Hoje, líderes do PSDB estiveram reunidos para fechar posição sobre a reforma política. A proposta do fundo partiu do senador Ronaldo Caiado (DEM-GO) e prevê o uso das isenções fiscais concedidas aos canais que exibem as propagandas. O montante está estimado em cerca de R$ 1 bilhão em isenções.

De acordo com o senador Aécio Neves acabar com os programas partidários gratuitos seria uma solução para evitar grandes custos orçamentários para as eleições do ano que vem.

“Nós acabaríamos com os programas partidários e poderíamos sim alimentar esse fundo eleitoral sem que haja necessidade de custos orçamentários para isso. Temos que encontrar uma forma mínima de financiar em valores menores as eleições do ano que vem e me parece que essa proposta que o senador Caiado apresenta, de todas que insistimos até hoje, é a mais adequada e o PSDB optou nessa reunião por fechar questão em apoio a ela.” enfatizou Aécio Neves.
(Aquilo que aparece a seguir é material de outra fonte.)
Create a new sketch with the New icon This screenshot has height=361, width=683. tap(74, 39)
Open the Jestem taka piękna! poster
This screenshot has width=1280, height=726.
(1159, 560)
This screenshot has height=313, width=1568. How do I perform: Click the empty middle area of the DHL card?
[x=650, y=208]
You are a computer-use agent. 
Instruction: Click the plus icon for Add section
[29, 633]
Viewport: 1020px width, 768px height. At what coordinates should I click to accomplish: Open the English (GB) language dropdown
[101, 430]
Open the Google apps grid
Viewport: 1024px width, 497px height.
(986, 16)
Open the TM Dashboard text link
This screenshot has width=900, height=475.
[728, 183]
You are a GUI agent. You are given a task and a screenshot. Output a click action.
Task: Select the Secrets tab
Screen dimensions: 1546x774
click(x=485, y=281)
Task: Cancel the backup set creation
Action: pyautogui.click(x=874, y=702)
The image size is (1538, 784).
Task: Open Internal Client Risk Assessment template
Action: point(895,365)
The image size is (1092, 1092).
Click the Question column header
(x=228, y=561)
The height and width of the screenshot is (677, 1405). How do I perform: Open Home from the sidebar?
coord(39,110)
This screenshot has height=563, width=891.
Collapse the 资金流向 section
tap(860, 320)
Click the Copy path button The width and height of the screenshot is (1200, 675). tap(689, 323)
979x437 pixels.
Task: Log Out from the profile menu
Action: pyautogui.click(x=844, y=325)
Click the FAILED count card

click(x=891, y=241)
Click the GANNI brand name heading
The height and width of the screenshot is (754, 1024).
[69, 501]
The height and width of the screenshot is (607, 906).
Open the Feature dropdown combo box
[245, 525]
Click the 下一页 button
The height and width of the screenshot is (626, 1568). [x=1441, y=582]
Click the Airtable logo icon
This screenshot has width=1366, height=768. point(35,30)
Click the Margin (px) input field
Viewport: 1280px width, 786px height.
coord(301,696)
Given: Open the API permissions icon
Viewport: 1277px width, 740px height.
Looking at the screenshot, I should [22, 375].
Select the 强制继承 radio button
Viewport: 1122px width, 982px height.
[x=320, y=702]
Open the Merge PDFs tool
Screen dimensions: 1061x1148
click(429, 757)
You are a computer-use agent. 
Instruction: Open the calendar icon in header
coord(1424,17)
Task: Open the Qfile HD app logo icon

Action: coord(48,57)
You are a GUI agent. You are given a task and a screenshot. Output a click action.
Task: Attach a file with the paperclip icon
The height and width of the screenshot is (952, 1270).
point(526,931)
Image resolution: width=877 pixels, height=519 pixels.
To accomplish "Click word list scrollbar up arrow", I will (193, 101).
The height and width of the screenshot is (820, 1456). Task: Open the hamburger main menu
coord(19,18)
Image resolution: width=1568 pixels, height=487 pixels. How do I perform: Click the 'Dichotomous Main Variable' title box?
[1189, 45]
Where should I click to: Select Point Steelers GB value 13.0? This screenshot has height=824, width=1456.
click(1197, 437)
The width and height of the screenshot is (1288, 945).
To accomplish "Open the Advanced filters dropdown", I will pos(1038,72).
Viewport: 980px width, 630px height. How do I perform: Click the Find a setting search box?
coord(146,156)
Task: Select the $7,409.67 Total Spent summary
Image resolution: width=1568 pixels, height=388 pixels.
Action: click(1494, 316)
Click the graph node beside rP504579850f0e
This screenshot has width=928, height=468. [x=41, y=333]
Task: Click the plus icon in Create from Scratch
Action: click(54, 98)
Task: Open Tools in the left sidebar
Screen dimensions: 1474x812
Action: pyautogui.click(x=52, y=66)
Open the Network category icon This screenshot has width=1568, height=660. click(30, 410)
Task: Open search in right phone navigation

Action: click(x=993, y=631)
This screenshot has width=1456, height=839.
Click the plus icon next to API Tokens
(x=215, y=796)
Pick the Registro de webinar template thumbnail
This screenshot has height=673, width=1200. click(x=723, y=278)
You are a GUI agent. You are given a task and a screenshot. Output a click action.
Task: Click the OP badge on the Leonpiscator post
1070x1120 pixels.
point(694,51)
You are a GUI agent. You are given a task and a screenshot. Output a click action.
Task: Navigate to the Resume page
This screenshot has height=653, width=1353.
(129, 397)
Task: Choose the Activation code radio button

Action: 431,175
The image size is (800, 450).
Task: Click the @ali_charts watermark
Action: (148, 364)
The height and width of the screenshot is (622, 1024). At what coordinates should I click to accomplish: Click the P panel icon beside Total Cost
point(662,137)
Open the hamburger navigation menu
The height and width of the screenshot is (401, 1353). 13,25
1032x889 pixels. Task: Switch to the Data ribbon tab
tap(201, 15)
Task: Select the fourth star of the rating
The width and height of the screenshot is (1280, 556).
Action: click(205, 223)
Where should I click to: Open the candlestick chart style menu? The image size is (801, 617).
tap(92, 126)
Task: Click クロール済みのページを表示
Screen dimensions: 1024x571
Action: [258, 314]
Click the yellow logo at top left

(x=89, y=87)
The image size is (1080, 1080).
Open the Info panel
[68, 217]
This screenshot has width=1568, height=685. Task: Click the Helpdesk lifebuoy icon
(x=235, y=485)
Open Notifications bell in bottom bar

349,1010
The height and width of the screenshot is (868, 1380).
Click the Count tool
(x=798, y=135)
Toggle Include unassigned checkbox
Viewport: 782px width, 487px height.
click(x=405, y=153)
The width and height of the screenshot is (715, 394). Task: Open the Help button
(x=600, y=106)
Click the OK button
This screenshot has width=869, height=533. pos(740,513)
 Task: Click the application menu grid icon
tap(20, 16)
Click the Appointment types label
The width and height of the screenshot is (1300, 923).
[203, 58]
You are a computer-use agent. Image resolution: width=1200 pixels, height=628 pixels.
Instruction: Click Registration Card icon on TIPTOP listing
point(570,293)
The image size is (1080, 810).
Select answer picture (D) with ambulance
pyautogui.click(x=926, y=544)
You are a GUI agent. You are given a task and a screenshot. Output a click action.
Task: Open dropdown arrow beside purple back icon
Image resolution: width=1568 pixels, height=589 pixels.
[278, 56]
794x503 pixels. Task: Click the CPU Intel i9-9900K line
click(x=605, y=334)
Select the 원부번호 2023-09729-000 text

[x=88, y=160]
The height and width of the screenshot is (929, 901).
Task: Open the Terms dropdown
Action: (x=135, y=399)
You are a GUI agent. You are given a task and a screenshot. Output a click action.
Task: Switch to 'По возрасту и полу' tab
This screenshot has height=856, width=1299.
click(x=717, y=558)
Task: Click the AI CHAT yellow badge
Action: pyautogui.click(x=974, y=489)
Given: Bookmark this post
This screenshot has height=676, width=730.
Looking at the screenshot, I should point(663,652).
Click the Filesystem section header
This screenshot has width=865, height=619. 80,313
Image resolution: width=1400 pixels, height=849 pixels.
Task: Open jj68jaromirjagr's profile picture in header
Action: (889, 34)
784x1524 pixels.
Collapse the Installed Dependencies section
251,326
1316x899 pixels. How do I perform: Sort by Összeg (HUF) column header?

A possibilidade de empresas doarem para candidatos foi declarada inconstitucional pelo STF (Supremo Tribunal Federal), com o argumento de que esse tipo de financiamento desequilibra a disputa em favor do poder econômico. Aécio também acrescenta que o PSDB defenderá para as eleições de 2018 a volta do financimento privado de campanha, desta vez restringindo as doações. “Nós defenderemos adiante a discussão do financiamento privado em limites muito mais restritos do que o que é estabelecido atualmente”, completou.

Questionado pelo jornalista Délio Rocha sobre uma possível divisão no partido em relação ao nome de Tasso Jereissati na presidência da sigla, Aécio defende que sua escolha pelo senador está mantida e que o partido estará unido. Segundo ele a ajuda está garantida até as convenções em dezembro, quando deve ser apresentado o candidato da sigla à presidência.

Aécio completa ainda que as pretensões do prefeito de São Paulo João Dória (PSDB), de concorrer à presidência em 2018 são legítimas, mas que o candidato só será definido nas convenções no final do ano.

“O excesso de quadros nunca foi um problema para o PSDB, esse é um problema que outras legendas gostariam de ter e não tem. Temos outros nomes também colocados e no momento certo o candidato do PSDB deve ser o que tem melhores condições unir o partido, reconectar o PSDB com a sociedade e principalmente vencer as eleições”, concluiu.

Partido não está dividido

O presidente interino do PSDB Tasso Jereissati enfatizou que o partido não está dividido e que existem apenas divergências. Diplomático, o senador negou qualquer desentendimento. “Graças a Deus temos divergência pois o partido que tem pensamento único é o partido comunista nós estamos expostos a variedade de ideias e essa discussão é que leva à convergência de um ideal em comum”.

Questionado por Délio Rocha sobre a divisão, o senador defendeu ainda que mesmo que uma ala do PSDB defenda a saída do partido do Governo, a questão já é uma ‘página virada’. “O presidente da República está a vontade pra fazer o que quiser. Nossa posições não dependem disso e nossa agenda continua independente de qualquer coisa” enfatizou.